[Stored data]
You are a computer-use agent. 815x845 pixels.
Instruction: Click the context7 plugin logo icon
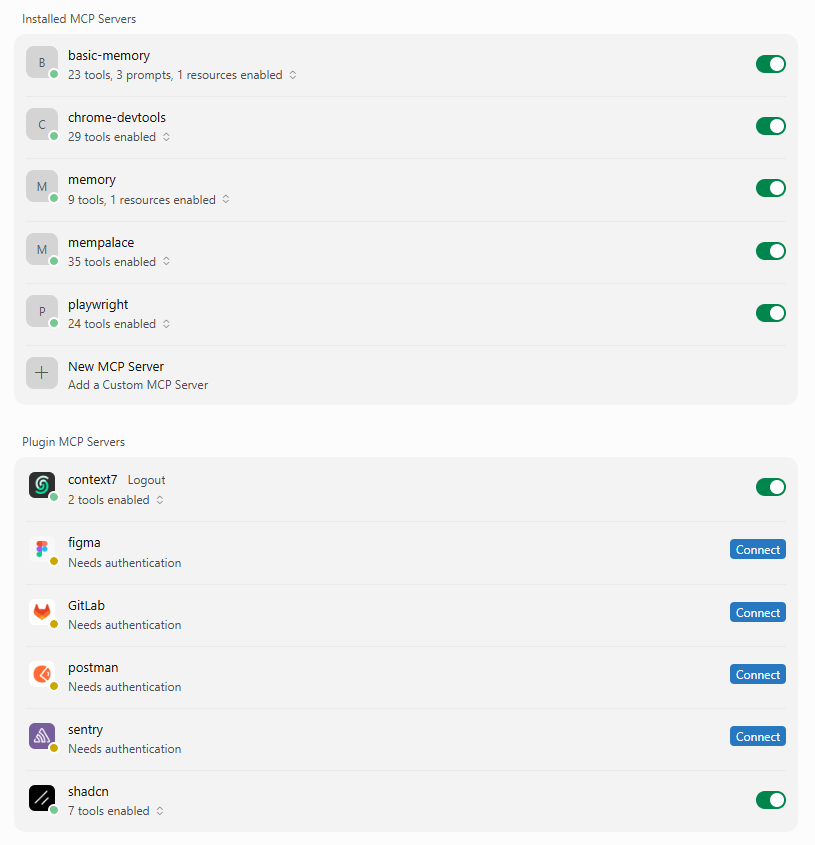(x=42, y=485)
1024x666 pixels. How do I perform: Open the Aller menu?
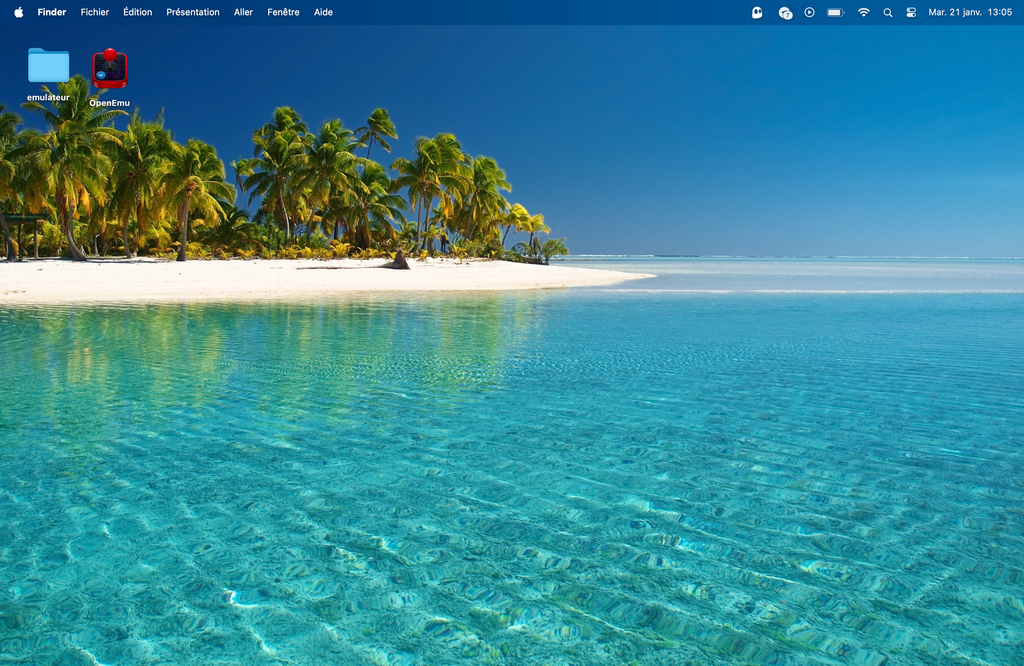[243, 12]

Work to complete =
Apart from the pictures, repeat every entry exactly.

Task result =
You are a computer-use agent. 815x845 pixels.
Instruction: Click the context7 plugin logo icon
(x=42, y=485)
1024x666 pixels. How do I perform: Open the Aller menu?
[243, 12]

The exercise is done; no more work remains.